/gail-airl-ppo.pytorch

A PyTorch implementation of GAIL and AIRL based on PPO.

Primary LanguagePythonMIT LicenseMIT

GAIL and AIRL in PyTorch

This is a PyTorch implementation of Generative Adversarial Imitation Learning(GAIL)[1] and Adversarial Inverse Reinforcement Learning(AIRL)[2] based on PPO[3]. I tried to make it easy for readers to understand the algorithm. Please let me know if you have any questions.

Setup

You can install Python liblaries using pip install -r requirements.txt. Note that you need a MuJoCo license. Please follow the instruction in mujoco-py for help.

Example

Train expert

You can train experts using Soft Actor-Critic(SAC)[4,5]. We set num_steps to 100000 for InvertedPendulum-v2 and 1000000 for Hopper-v3. Also, I've prepared the expert's weights here. Please use them if you're only interested in the experiments ahead.

python train_expert.py --cuda --env_id InvertedPendulum-v2 --num_steps 100000 --seed 0

Collect demonstrations

You need to collect demonstraions using trained expert's weight.
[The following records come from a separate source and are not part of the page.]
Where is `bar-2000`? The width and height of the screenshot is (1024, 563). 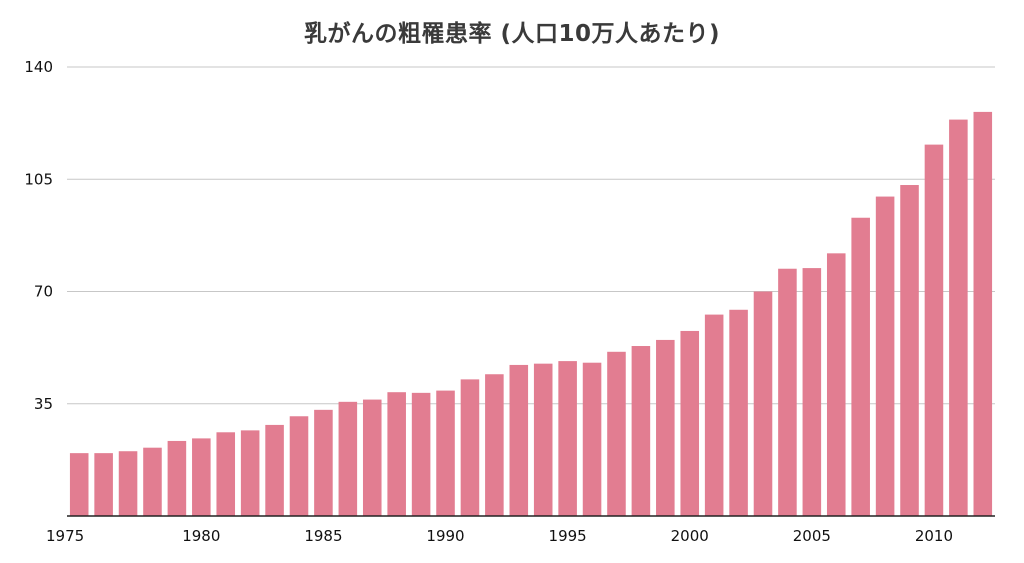 bar-2000 is located at coordinates (690, 423).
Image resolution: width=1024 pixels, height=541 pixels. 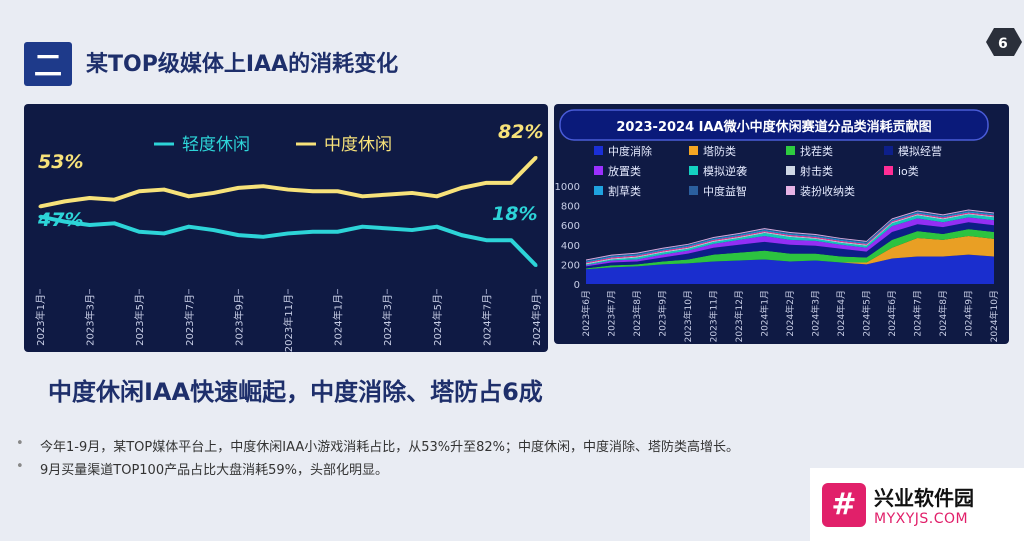 What do you see at coordinates (924, 498) in the screenshot?
I see `watermark-name: 兴业软件园` at bounding box center [924, 498].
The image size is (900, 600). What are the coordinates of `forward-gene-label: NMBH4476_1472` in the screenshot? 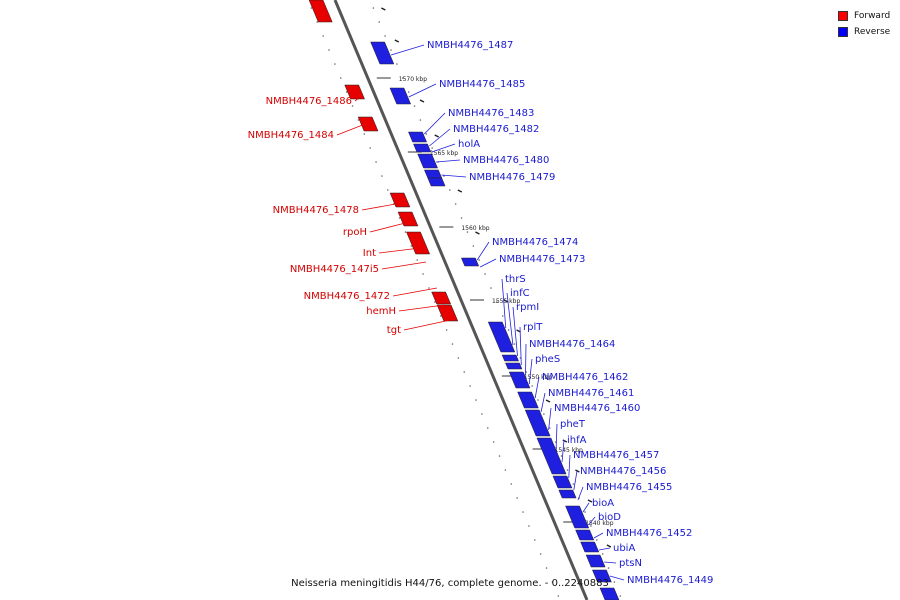 It's located at (347, 296).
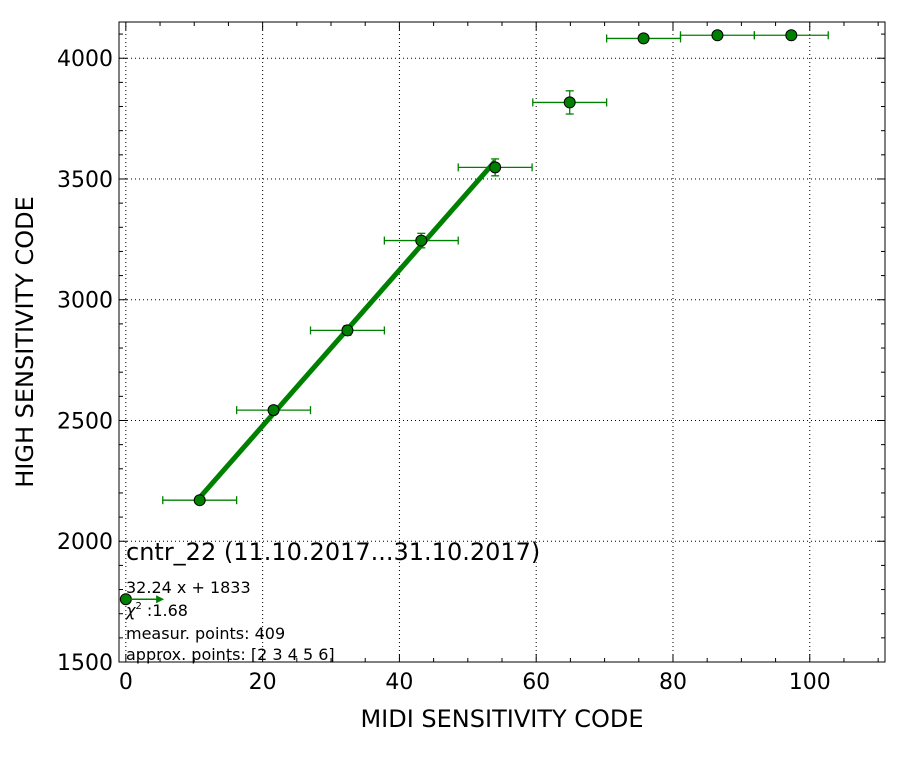  I want to click on annotation-measur: measur. points: 409, so click(206, 634).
Note that --std specifies the standard deviation of the gaussian noise add to the action, and --p_rand specifies the probability the expert acts randomly. We set std to 0.01 not to collect too similar trajectories.

python collect_demo.py \
    --cuda --env_id InvertedPendulum-v2 \
    --weight weights/InvertedPendulum-v2.pth \
    --buffer_size 1000000 --std 0.01 --p_rand 0.0 --seed 0

Mean returns of experts we use in the experiments are listed below.
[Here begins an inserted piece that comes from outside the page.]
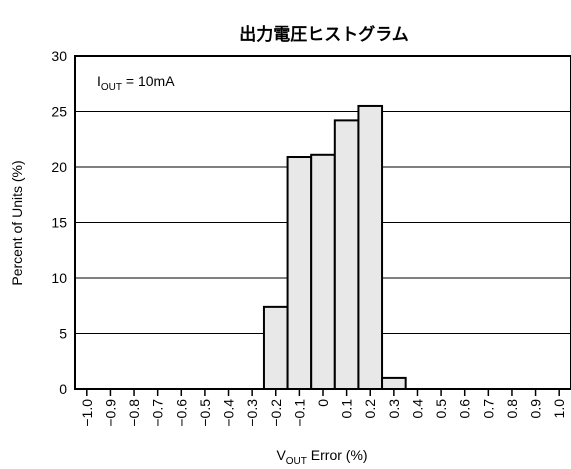 The height and width of the screenshot is (469, 571). Describe the element at coordinates (205, 413) in the screenshot. I see `x-tick-label: −0.5` at that location.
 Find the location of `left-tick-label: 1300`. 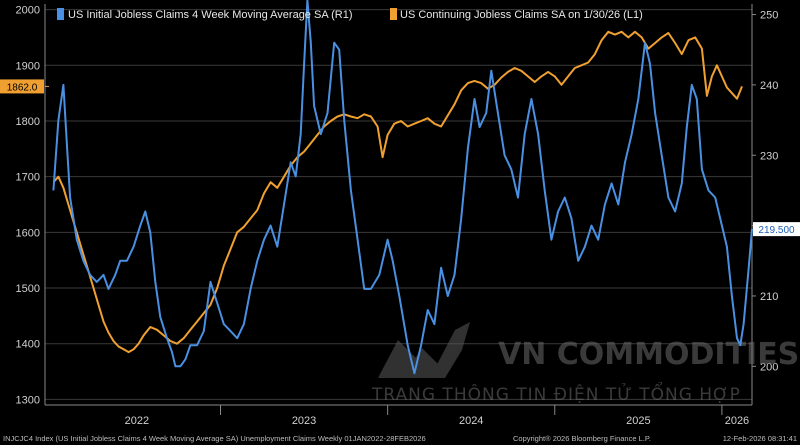

left-tick-label: 1300 is located at coordinates (28, 400).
Weight(Env) std p_rand Mean Return(without noise)
InvertedPendulum-v2.pth 0.01 0.0 1000(1000)
Hopper-v3.pth 0.01 0.0 2534(2791)

Train Imitation Learning

You can train IL using demonstrations. We set rollout_length to 2000 for InvertedPendulum-v2 and 50000 for Hopper-v3.

python train_imitation.py \
    --algo gail --cuda --env_id InvertedPendulum-v2 \
    --buffer buffers/InvertedPendulum-v2/size1000000_std0.01_prand0.0.pth \
    --num_steps 100000 --eval_interval 5000 --rollout_length 2000 --seed 0

References

[1] Ho, Jonathan, and Stefano Ermon. "Generative adversarial imitation learning." Advances in neural information processing systems. 2016.

[2] Fu, Justin, Katie Luo, and Sergey Levine. "Learning robust rewards with adversarial inverse reinforcement learning." arXiv preprint arXiv:1710.11248 (2017).

[3] Schulman, John, et al. "Proximal policy optimization algorithms." arXiv preprint arXiv:1707.06347 (2017).

[4] Haarnoja, Tuomas, et al. "Soft actor-critic: Off-policy maximum entropy deep reinforcement learning with a stochastic actor." arXiv preprint arXiv:1801.01290 (2018).

[5] Haarnoja, Tuomas, et al. "Soft actor-critic algorithms and applications." arXiv preprint arXiv:1812.05905 (2018).